**WHAT THE TASK ASKS**. Copy out every line holding the string "width" from the records below.

DATA IN THIS EXERCISE Block Start

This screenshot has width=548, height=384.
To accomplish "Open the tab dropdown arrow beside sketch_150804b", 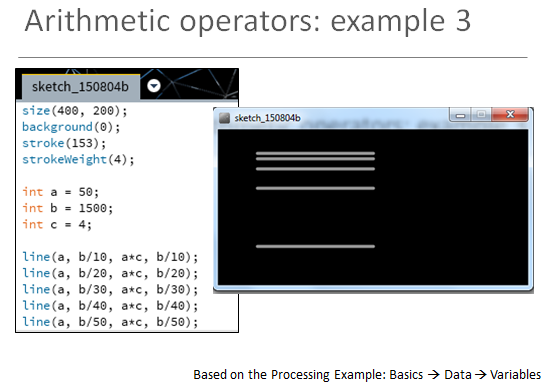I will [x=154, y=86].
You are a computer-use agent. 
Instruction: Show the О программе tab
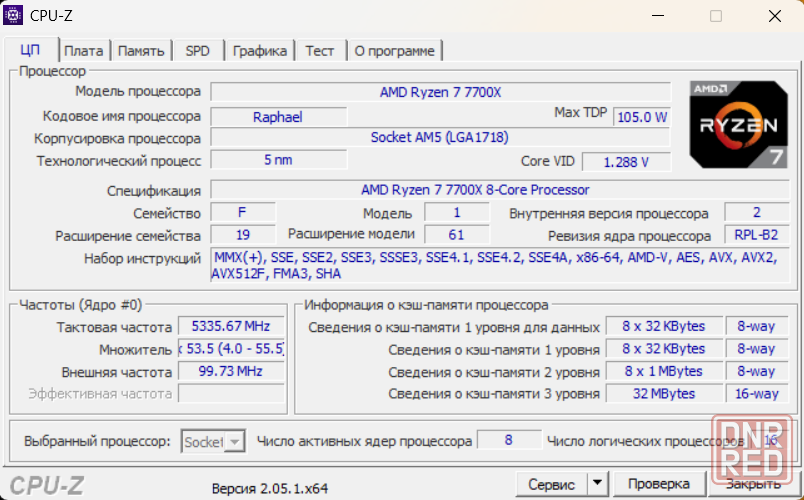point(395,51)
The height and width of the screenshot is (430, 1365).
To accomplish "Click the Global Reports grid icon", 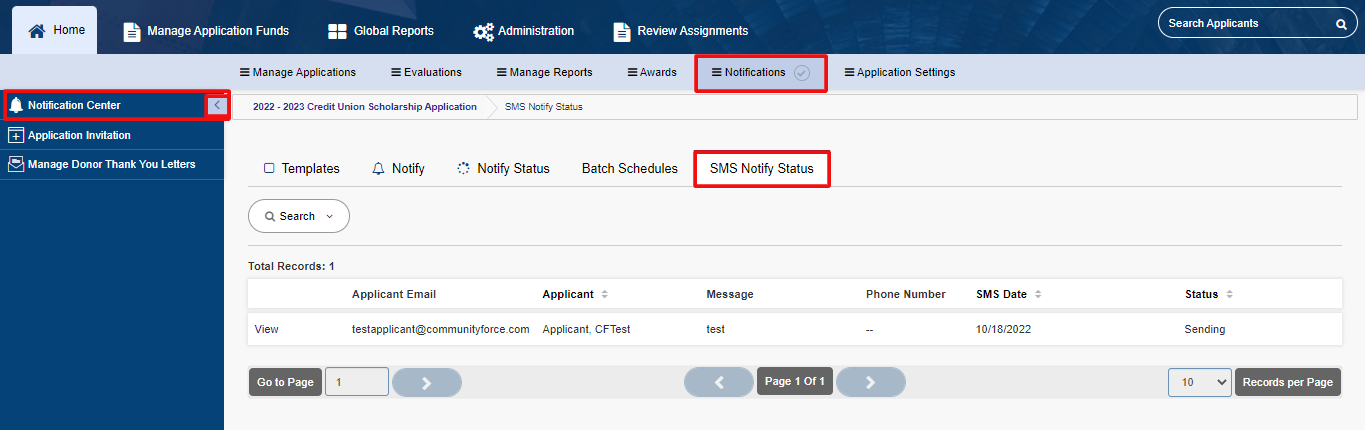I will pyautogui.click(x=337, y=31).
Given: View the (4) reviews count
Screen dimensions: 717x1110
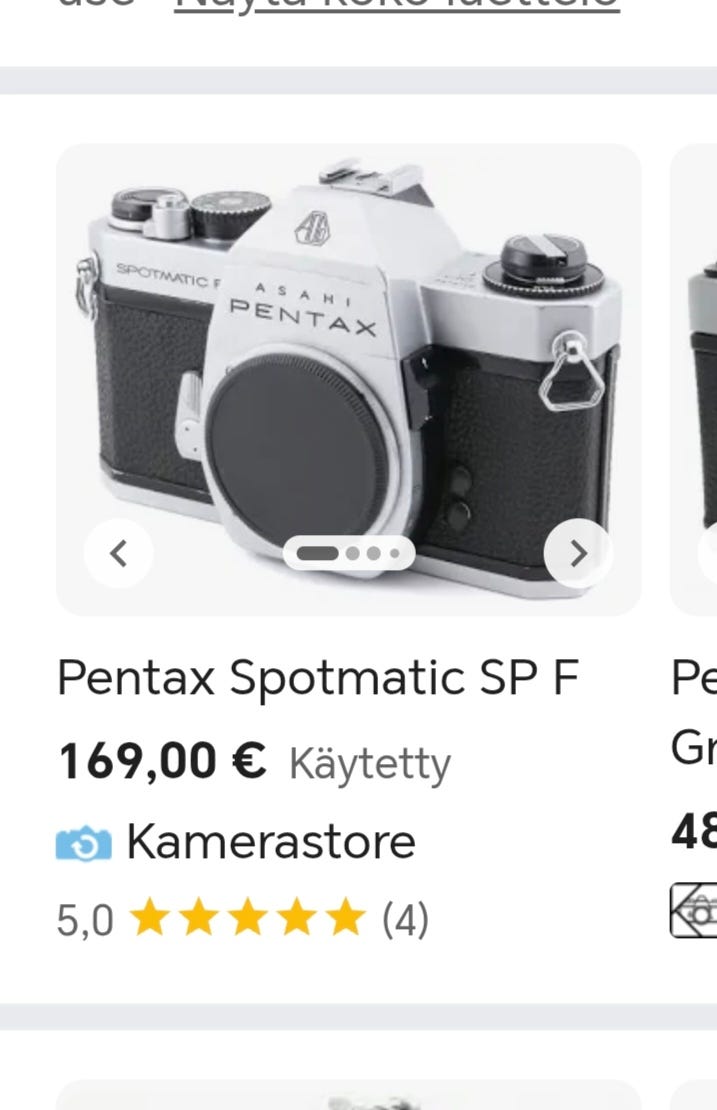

DATA IN THIS EXERCISE Block End

**OUTPUT**.
This screenshot has width=548, height=384.
The height and width of the screenshot is (430, 1365).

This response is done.